Kabar Duka



/Oce

Kita milik Allah, dan akan kembali pada Allah.

SATU persatu teman masa kecil, teman masa sekolah, teman kuliah dan teman sepermainan telah dijemput Pemiliknya. Dengan berbagai cara kepulangan masing-masing.

Sesungguhnya mereka yang mendapat prioritas didahulukan itu lebih beruntung. Dan kita yang ditinggalkan diliput kesedihan mendalam. Bukan menangisi mereka yang pergi, tetapi menangisi  diri sendiri disentakkan dari rasa "kepemilikan" atas mereka yang  kita dekap kuat dalam jiwa. Kita nelangsa. 

Kita tak bisa berdusta bahwa kita tidak sedang menangisi peristiwanya, atau menangisi dia yang berpulang, tetapi kita  menangisi diri kita yang kehilangan. Manusiawi.

Begitulah, insani kita membuat kita ingin seluruh momen, semua kenangan, dan seluruh hubungan yang kita miliki tak boleh lepas. Tak boleh direnggut. Sahabat-sahabat masa lalu dan masa kini kita adalah kekayaan yang menghibur jiwa kita. Kita ingin abadi bersama mereka. Sayangnya, mereka, seperti juga kita, adalah kepunyaan Sang Maha Pemilik. Kita menyadari hal itu. Sepenuhnya. 

Kita bahkan juga menyadari sesadar-sadarnya bahwa setiap yang bernyawa pasti akan kembali kepada pemiliknya. Kesadaran itu juga yang membuat kita selalu gelisah karena kita tak tahu kapan waktunya. 

Meski tak tahu kapan, tapi kini kita merasa betapa semakin dekatnya saat-saat itu. Lantaran usia yang semakin menua. Tentulah persis seperti ucapan Imam Al Ghazali; "Yang paling dekat dengan diri kita adalah kematian."
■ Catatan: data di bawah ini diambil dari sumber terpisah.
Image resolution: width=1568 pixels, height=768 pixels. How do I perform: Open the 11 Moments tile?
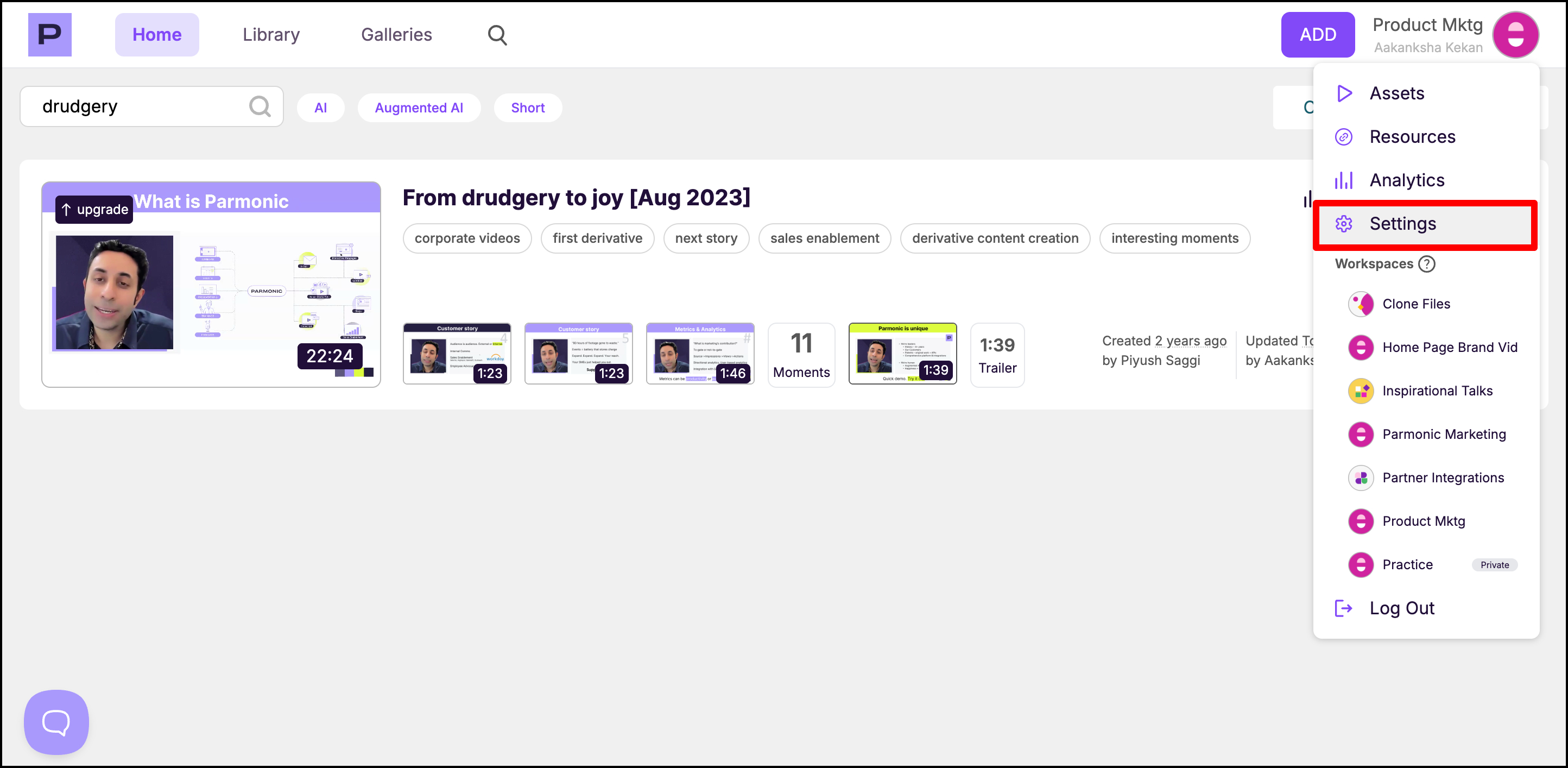pos(800,355)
Setiap kali mendapati kabar ada teman yang wafat, ada semacam ketakutan yang muncul tiba-tiba. Pertama kali saya merasakan pengalaman kehilangan teman ketika kelas 1 SD tahun 80an. Saat asyik belajar membaca INI BUDI di kelas, kami mendapat berita kalau teman kami yang bernama Baharni wafat, kami menjadi gentar. Kami menjadi ribut. Lalu membayangkan yang tidak-tidak. Kami takut menyusul segera. Lalu kami pun saling bercerita tentang kenangan  bersama Baharni yang tak sampai satu tahun sekelas dengan kami. Ia pandai bernyanyi. Seingatku dia pernah tampil memukau di depan kelas menyanyikan lagu Asben "Baa ke Tabang Sayok lah Senteang". Suaranya tinggi dan panjang. Kebetulan kakaknya, kalau tak salah biduan tukang dendang yang sering duet dengan tukang saluang. Baharni mungkin ketularan bakat saudaranya. Kami menyukainya karena ia baik, innocent, dan pengibur. Ia wafat tahun '79 (80?).

Setiap mendangar ada berita duka wafatnya seorang teman, saya selalu melongok ke dalam jiwa. Dan seketika selalu muncul kesadaran diri, mengingat segala kelakuan dan ucapan, atau mengkalkulasi amal ibadah apakah mencukupi sebagai bekal atau tidak. Selalu timbul kesadaran seketika bahwa dunia bukan target, Allah-lah tujuan sebenar-benarnya.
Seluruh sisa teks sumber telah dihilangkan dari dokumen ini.